» 設問: シニア犬の筋肉と食事についての文章を、最後の文の後から書き継ぐこと。

» 本文抜粋:
------------------------------

今回は、犬の筋肉についてのお話です。中でも、シニア期に差し掛かった愛犬、また、老犬と呼ばれる時期に大切な「筋肉をつける食事」についてフォーカスします。

筋肉隆々、細マッチョ、ガッチリ体型などと呼ばれていた愛犬も、年齢を重ねるにつれ、その筋肉量はだんだんと少なくなってくるもの。老犬とは呼びたくないし、そんな風には思ってもいないけれど、知らず知らずのうちに忍び寄る老いを考え、健康なうちからその準備をする必要があります。

特に気を付けたいのが、シニア世代の筋肉の衰えについて。老犬は、若い時代とは違って、ガンガン運動をして…というわけにはいきません。良質な栄養を基本とした日々の管理が大切です。では、その内容はどんなものかを、見ていきましょう。

人と犬、筋肉の話

筋肉をつける食事、について触れる前に、まずは、人と犬の筋肉の付き方についてお話しをします。人と犬の筋肉の付き方は良く似ており、その構造や役目があまり変わらないとしてよく知られています。しかし、人が直立二足歩行をしているのに対し、犬は四足歩行(しそくほこう)ですから、力を入れるバランスに違いがあります。

直立二足歩行により、両腕が自由に動くようになった私たち人は、上方向に腕を持ち上げるための、僧帽筋(そうぼうきん)や三角筋(さんかくきん)などが発達しています。対して犬は四足歩行ですから、上体を支えるための胸筋(きょうきん)や、長距離を走るために必要な、広背筋(こうはいきん)や臀筋(でんきん)などが発達しました。大きく違うのはそうした部分で、他はそんなに違いがありませんから、犬の筋肉を考える時には、おおまかには、私たち人と同じようなイメージを持つと分かりやすいでしょう。

筋肉の役目

次に、筋肉の持つ役割について見てまいります。

1.体温を調節する

寒さを感じると、犬もブルブルと体をふるわせます。これは、筋肉による体温調節機能で、脳からの指令によるものです。筋肉をふるわせて血管の収縮を行うことにより、熱エネルギーを作って、体温そのものを上げています。

2.血液を循環させる

ふくらはぎの筋肉は、下腿三頭筋(俗にひらめ筋とも呼ばれていますね)といい、第二の心臓として有名です。この筋肉のように、筋肉を縮ませることで血管を圧迫し、血液を押し上げて心臓に血液を送るといった、まるでポンプのようなはたらきをしています。

3.骨を強くする

骨と筋肉の関係はあまり知られていませんが、実はお互いに密接な関係にあります。これまでの研究により、運動で骨に負荷がかかると、弱マイナスの電気が発生し、カルシウムを呼び寄せることが分かっています。

さらに、筋肉をつけることで骨密度を高めます。骨も皮膚や筋肉同様に、代謝を繰り返しながら新陳代謝をしていくので、筋肉を付ければ骨の代謝も高めることができます。

------------------------------

» 提示情報:
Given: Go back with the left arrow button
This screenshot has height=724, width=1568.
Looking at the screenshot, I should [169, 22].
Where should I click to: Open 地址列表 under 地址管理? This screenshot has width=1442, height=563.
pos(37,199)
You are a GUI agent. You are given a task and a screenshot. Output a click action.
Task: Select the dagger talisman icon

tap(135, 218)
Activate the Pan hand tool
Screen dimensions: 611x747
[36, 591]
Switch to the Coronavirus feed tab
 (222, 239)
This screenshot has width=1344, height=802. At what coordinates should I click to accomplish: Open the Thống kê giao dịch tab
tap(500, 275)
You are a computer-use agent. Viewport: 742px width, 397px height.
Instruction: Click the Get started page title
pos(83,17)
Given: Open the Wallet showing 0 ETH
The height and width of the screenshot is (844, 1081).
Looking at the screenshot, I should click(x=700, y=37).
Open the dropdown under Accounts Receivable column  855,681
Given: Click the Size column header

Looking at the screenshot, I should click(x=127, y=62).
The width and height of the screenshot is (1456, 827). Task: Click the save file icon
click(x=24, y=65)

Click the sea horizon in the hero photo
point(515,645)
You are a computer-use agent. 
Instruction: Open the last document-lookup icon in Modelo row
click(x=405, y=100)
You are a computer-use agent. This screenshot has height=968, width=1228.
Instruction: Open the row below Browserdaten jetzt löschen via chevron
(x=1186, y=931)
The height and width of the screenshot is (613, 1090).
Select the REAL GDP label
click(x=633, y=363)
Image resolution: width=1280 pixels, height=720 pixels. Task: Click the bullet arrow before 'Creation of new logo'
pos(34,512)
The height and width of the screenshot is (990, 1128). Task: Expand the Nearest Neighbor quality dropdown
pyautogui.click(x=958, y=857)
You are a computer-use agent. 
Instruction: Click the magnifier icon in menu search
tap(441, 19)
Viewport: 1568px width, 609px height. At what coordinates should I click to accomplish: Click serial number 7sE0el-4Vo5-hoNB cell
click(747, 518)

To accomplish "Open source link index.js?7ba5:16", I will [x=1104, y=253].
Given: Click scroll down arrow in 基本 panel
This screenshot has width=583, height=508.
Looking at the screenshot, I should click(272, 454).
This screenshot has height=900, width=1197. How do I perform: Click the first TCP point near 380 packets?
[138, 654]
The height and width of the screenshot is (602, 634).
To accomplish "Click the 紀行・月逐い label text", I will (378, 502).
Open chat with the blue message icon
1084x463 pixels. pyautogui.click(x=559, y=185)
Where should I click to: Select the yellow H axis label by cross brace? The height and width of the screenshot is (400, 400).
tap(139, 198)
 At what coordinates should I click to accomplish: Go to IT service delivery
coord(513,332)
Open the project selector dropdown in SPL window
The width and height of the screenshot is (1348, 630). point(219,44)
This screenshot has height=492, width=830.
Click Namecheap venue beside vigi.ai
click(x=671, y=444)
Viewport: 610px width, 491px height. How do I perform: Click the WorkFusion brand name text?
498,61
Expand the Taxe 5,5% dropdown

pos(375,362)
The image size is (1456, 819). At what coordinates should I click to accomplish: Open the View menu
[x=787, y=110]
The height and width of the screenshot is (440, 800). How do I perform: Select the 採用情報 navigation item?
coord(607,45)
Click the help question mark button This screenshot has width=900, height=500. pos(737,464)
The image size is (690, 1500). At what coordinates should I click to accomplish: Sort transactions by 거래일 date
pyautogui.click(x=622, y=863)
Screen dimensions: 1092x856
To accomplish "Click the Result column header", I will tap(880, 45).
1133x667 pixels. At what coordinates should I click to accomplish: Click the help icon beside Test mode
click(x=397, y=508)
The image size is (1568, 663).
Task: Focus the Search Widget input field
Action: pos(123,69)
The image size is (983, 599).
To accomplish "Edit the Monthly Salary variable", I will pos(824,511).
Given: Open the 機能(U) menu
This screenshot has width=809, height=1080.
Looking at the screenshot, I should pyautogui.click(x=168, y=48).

------------------------------

» 解答欄:
筋肉の衰えについて

筋肉は、合成と分解を繰り返しながら、日々、その量が変動しています。シニア期では、加齢による筋肉の合成能力が低下していくため、そのバランスが保てなくなり、筋肉量がだんだん減少していきます。

筋肉量が低下すると、骨や関節といった運動をサポートするための力が衰え、日常生活に支障が見られることが多くなります。具体的には、骨粗しょう症や腰痛、膝関節炎、慢性関節炎などがあり、症状が悪化すると、介護が必要になり、寝たきりになってしまうということも。

筋肉(骨格筋)はそれ単独で動いているわけではなく、関節や骨、神経と連携を取り合いながら体を動かしています。そのため、どれかひとつでも異常が出ると、バランスが崩れ、ほかの部分へも影響が及びやすくなります。

老犬、シニア期になっても健康で過ごすコツとしては、たびたび問題になる肥満の他、この筋肉(骨格筋)についても、気を付ける必要があります。骨や関節と比べて筋肉は細胞の分解合成が早いため、「筋肉」の維持についてがこの年齢ステージでのカギ、と言えるでしょう。

犬のシニア期について

一般的に犬がシニア期を迎える年齢は、およそ7歳前後からと言われています。以前に比べて目に輝きがなくなったかも?とか、ハアハアとすることが多くなった。また、寝ている時間が増えたり、耳が遠くなったかも?と感じるのも、だいたいこの時期からが多いようです。

動物医療の発展や、ペットフードの改良。また、ペット保険など、ペットを取り巻く環境が、より家族化したことで、犬の寿命は年々長くなってきています。

だからこそ、シニア期に大切にしたい栄養。犬は食べるものを自分で選ぶことができないため、飼い主さんのチョイスのひとつ、ひとつが、犬の健康を司っていると言っても過言ではありません。

シニア期に意識したい食事

筋肉の大事さを改めて感じていただけたところで、本題である、シニア期における食事について、筋肉増加の部分にフォーカスしてお話を進めてまいります。

シニア期の食事は、特に気を配ってあれこれ選ぶ、と言う方も多いでしょう。老犬の筋肉維持には良質のタンパク質を与えることが大事とされています。また、体をサビつかせないために、抗酸化食品を積極的に取り入れ、オメガ3脂肪酸などを摂取させたいですね。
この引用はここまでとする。